Its been a while since i checked burn # but from what i remember seeing @ 4000rpm I'm getting 24mph against tide and 27 with tide and burning 14-16 gph... 2people, light fishing gear, 1/2 tank (60-70gal). My average is 1.6mpg. Its been a while since i recalibrated the standard horizon but thats what i get.
 
OX66 article

Good Evening everyone ! Let me fill you in on some easy ways to get better fuel economy, and smooth out the thristy 225-250 Hp OX66’s . This might seem like alot of stuff to do , but in the end you will eventually have to do this at some point . Believe me ...
From experience on these engines since 1998 , from idle up to about 1500 they like to shake the boat apart . But this is what i do to “tame the beast”

1 ) Spark plug caps (orange in color) These fail constantly. There is a spec to go by , so having a manual is helpful .
If the caps are original on the engine(s) change them as well as the spark plugs . This in itself will be a night and day difference..

2 ) oil pump linkage adjustment , again having a manual for your engine will give you a spec to adjust as needed . I would say at least 90% of these linkages are set for break in and never have been re-adjusted from day 1 , or the white plastic connector broke and someone just “eyed” it up to get the job done . By adjusting to spec the engine throughout all rpm range will burn less oil and smooth out the engine . And always use Yamalube 2M w/ring-free !

3 ) TPS / sync and link , Yamaha ussually puts yellow paint on these screws. About 75% of the time these don’t have to be touched , however if you see the paint on the screws broken or not aligning with the original mark it’s going to take the manual for you to re-adjust the hole shabang ! Please if adjusting these set screws and throttle voltages , read manual and adjust as needed and take your time.

4 ) oxygen senser service , everyone has heard a “tapping” at idle this sounds like a tired lifter on a V-8 chevy. If these aren’t cleaned and serviced at least every other year they clog up with carbon , and make the tapping noise not to mention the ECU getting a false reading . In the manual there are instructions to remove , clean, test , and re-install as needed .

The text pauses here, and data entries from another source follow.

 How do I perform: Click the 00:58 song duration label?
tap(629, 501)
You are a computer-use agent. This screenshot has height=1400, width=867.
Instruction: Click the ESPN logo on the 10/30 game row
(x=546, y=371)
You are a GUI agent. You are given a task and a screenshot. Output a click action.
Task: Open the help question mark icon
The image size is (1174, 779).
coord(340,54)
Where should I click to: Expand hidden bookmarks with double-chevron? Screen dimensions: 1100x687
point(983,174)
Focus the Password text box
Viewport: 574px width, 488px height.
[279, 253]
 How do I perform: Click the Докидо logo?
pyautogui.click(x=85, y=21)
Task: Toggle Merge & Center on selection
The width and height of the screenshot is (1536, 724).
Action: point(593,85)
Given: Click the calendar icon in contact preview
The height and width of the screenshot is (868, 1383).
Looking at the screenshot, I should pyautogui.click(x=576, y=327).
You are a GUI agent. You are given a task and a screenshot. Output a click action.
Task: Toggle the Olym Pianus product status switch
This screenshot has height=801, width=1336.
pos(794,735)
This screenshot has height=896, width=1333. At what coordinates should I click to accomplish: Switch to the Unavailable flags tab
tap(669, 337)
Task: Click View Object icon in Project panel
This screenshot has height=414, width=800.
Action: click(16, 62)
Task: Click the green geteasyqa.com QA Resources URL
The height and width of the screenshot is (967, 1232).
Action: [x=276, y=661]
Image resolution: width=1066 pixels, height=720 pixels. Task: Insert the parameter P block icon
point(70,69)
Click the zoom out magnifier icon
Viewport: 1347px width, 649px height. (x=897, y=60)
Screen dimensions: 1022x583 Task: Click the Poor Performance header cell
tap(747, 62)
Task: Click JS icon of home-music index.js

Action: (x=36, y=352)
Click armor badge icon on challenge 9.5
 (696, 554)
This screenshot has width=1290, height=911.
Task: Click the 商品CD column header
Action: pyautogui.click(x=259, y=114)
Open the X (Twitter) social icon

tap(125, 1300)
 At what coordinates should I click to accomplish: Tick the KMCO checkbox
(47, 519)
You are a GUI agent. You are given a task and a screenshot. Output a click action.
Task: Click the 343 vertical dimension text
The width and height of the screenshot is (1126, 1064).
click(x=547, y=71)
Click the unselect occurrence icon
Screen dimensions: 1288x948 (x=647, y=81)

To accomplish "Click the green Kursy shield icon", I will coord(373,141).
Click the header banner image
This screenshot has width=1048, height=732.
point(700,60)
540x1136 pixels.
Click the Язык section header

5 ) fuel filters , making sure external filters are changed at least once or twice a year . The water seperator should at least be a 10 micron filter , and don’t forget the primer bulb is supposed to be mounted with the arrow facing up ! I like to check vacuum before the water seperator to see how the anti-siphon is working . I like to bearly see any vacuum in the system , personally i hate anti-siphon valves because they catch all the excess debris in the fuel tank and restrict fuel , but in certain cases due to coast guard regulations and ABYC standards you have to have them installed . I like a electric operated one so it is wide open and has no restrictions when it is activated , and closed when deactivated .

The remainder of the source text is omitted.